C-reactive protein (CRP), inflammatory marker protein belonging to the family of pentraxins (five identical noncovalently linked subunits), is an acute-phase reactant and a strong independent predictor of cardio-vascular events [19-21]. CRP is physiologically constitutively synthesized in the liver at low rates whereas in pathological conditions associated with metabolic syndrome such as diabetes and atherosclerosis, CRP is predominantly produced by hepatic cells in response to inflammatory cytokines such as interleukin (IL)-6, IL-1β and tumour necrosis factor (TNF)- α released by fat cell adipocytes [22]. There are growing clinical trials and basic research evidence of the CRP as an active participant in the pathogenesis of atherosclerosis [23]. In addition, a dissociation of pentameric CRP (pCRP) into monomeric CRP (mCRP) occurs through its contact to the phosphatidylserine residue exposed on the surface of apoptotic cells and activated platelets, both cell entities located in the atherosclerotic plaque [24-27]. Several studies revealed that tissue-bound mCRP is the pro-bioactive component of the pCRP [28,29]. As a prognostic marker of the development and progression of vascular disease, mCRP plays a pivotal role by exerting direct modulatory effects on vascular cell functions including inflammatory, thrombotic, vasoactive, and angiogenic properties [30,31]. Although mCRP binds only to FcγRIII (CD16)-receptor bearing cells, its interactions with cholesterol-rich lipid rafts microdomains have been demonstrated to be the site of mCRP signaling in endothelial cells [32]. The pro-angiogenic activities of mCRP occur through activation of ERK/MAPK pathway, PI3K pathway and γ-secretase activity [31,33,34].

So far, the impact of the combination of mCRP with a potent pro-angiogenic factor such as FGF-2 has not yet been reported.
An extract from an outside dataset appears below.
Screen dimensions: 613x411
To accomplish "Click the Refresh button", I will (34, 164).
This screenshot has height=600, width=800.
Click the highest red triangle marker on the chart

In order to prevent the formation of unstable plaque with increasing hemorrhagic risks due to hyper-vascularization, there is a great interest to investigate the molecular mechanism underlying the combined pro-angiogenic effects of mCRP associated with FGF-2.

Materials and Methods

Reagents

Recombinant form of mCRP (0.5 mg/mL in 25 mM NaPBS, pH 7.4) was produced in the laboratory of Dr L.A. Potempa as previously described [35]. The mCRP solution contained an endotoxin concentration lower than 0.125 EU/mL and all cell culture medium was endotoxin-free. Recombinant human FGF-2 purified protein (18 kDa) was purchased from R&D systems (Abingdon, UK). All secondary antibodies conjugated to horseradish peroxidase were provided by DakoCytomation (Glostrup, Denmark). Rat tail collagen type I and growth factorreduced MatrigelTM were purchased from Becton Dickinson (Bredford, MA). Pharmacological inhibitors of MAPK pathway (PD98059), for PI3K pathway (LY294002) and for γ-secretase activity (DAPT) were provided by Santa Cruz biotechnology (Middlesex, UK). All other reagents and items were purchased from Sigma-Aldrich (Dorset, UK).
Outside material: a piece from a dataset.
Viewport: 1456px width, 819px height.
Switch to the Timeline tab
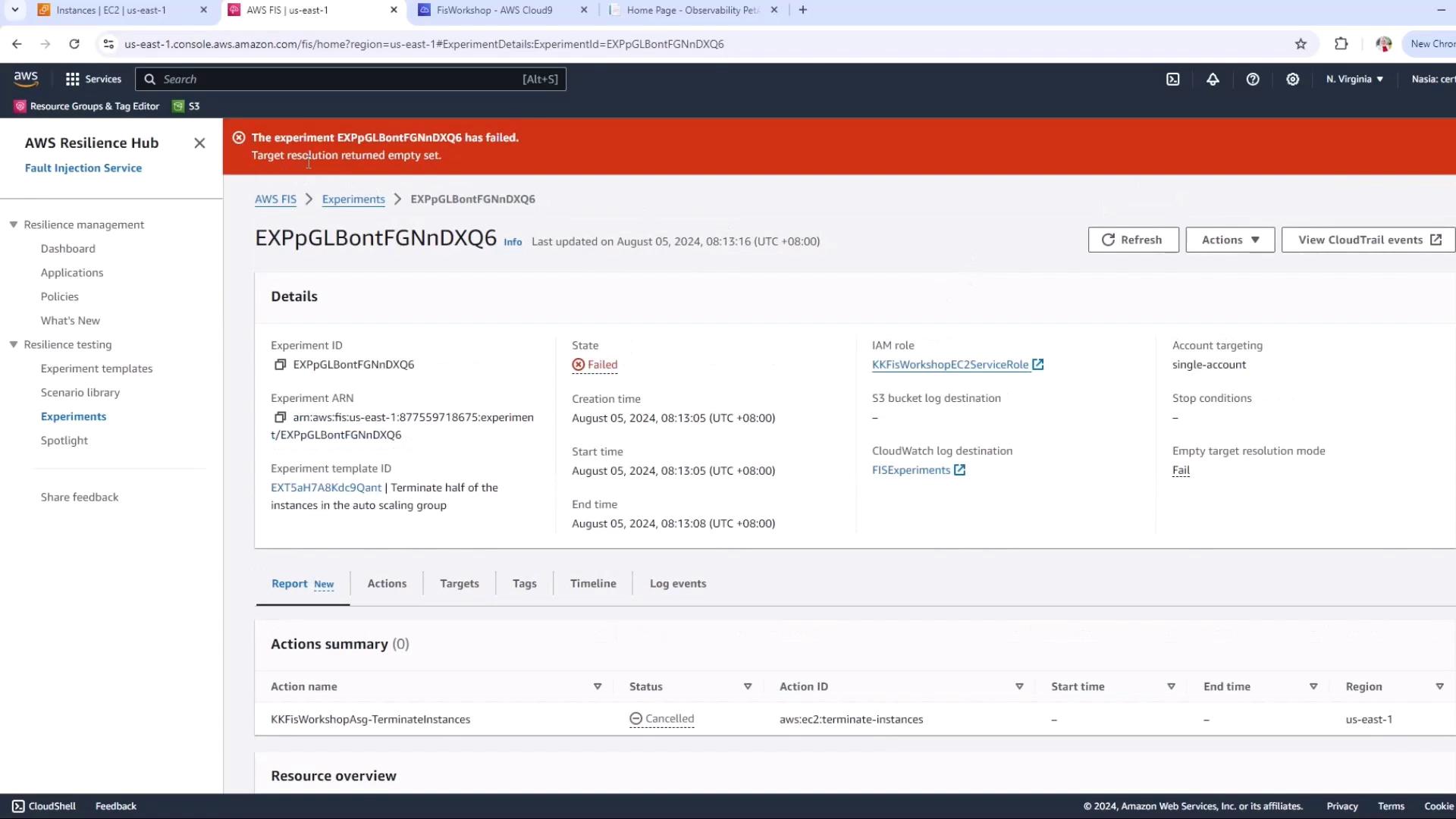click(x=593, y=583)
Culture of bovine aortic endothelial cells

Bovine aortic endothelial cells (BAEC) were isolated as previously described [36] and seeded in 75-cm² flasks (NuncTM, Fisher Scientific, Loughborough, UK) pre-coated with 0.1% gelatine and cultured in Dulbecco’s Modified Eagle Medium (Lonza, Cambridge, UK) supplemented with 20% heatinactivated foetal bovine serum (FBS, Cambrex, Hertfordshire, UK), 2 mM glutamine and antibiotics (100 μg/mL streptomycin, 100 U/mL penicillin), defined as complete medium. The cells were incubated at 37°C in a saturated air humidity/5% CO2- incubator, passaged every 2-3 days, using enzymatic digestion with 0.05% trypsin/0.02% EDTA and split at a ratio of 1:2 or 1:3. At confluence, EC were identified by their typical cobblestone morphology. The cells were used throughout the study between passages 4 and 9.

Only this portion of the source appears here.